While Open Science has become a hot topic, it doesn't make a lasting reality. Closed Science is still attractive since it allows to monopolize data and knowledge. So how do we make sure that Open Science becomes the new normal? How do we make sure researchers and indeed, citizens from all over the world have access to quality information from publicly funded research?

During the current pandemic, many commercial publishers have temporarily lifted paywalls of COVID-19 related publications. The research community will have to keep pushing to make Open Access to publications the new standard, and not an exception. Significant challenges remain regarding the lack of incentives and rewards of publishing in Open Access, as well as the need for business models that remove barriers for researchers with less financial resources. But we need to go further than perfectionating Open Access.

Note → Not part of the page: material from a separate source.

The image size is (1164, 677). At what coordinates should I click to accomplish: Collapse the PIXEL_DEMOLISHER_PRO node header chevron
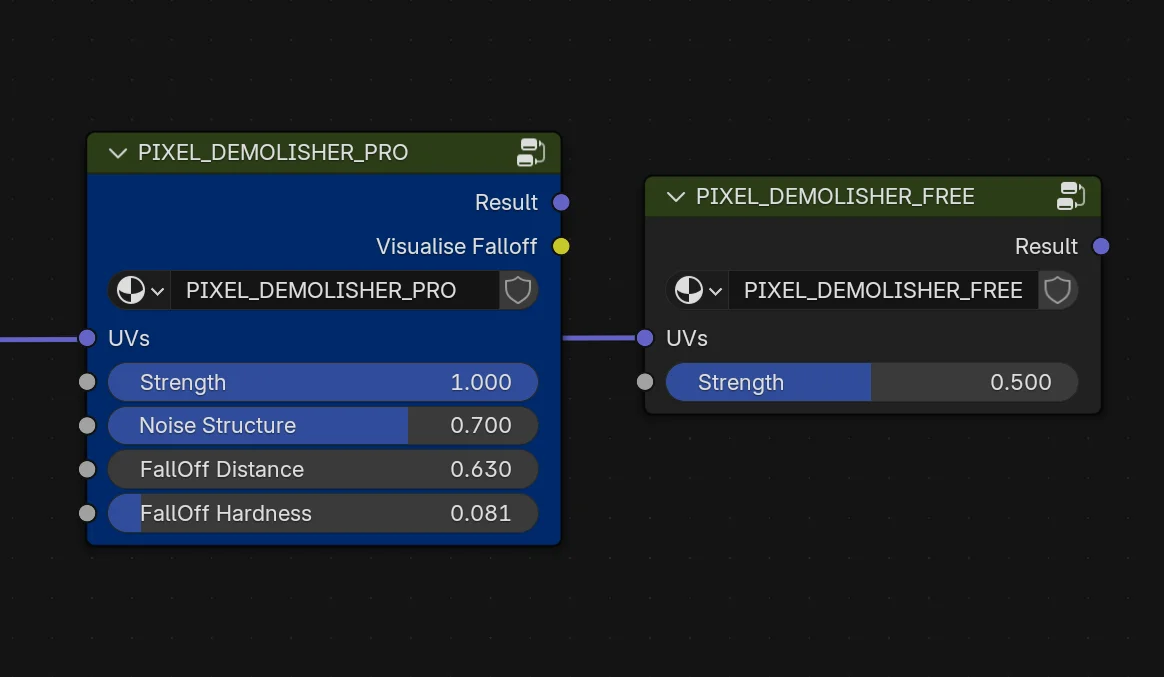[117, 152]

First of all, research institutions must implement data management policies. Research data needs to be treated as institutional assets and need to be FAIR (findable, accessible, interoperable and re-usable). Making data FAIR is the best way to prevent data from being monopolized and hidden behind paywalls, as previously happened to publications.

Second, open peer review. The COVID-19 crisis has generated an unprecedented interest in science and preprints in particular. Preprints allow sharing research results very fast and are an essential part of Open Science, but need to be handled with extreme caution since, by definition, they have not yet run through a process of peer review. On the other hand, traditional peer review is not a guarantee of quality as became clear from recent cases of flawed research published in top journals. There is enormous pressure to publish results very quickly, especially in the current pandemic. Fast is good as long as it is good. Open Peer Review aims to provide complete transparency in and around the peer-reviewing process.

Last but not least, it's time for real inclusion and diversity. Traditional scholarly communication far too often consolidates existing power biases that privilege "international" vs "local" ("peripherical") journals, top-ranked vs other institutions, English vs other languages, male vs female, white vs black perspectives. Open Science has the ambition to reduce inequalities between countries, institutions and researchers, to be more diverse, more inclusive, and more collaborative across regions. More equal, more diverse, more collaborative and multilingual science makes better science.

Wouter Schallier is Chief Librarian of the United Nations Economic Commission for Latin America and the Caribbean (ECLAC), based in Santiago de Chile and BE OPEN Advisory Board member.

 

Disclaimer

Opinions expressed in this article are the personal opinions of the author, and do not necessarily reflect the position of United Nations ECLAC.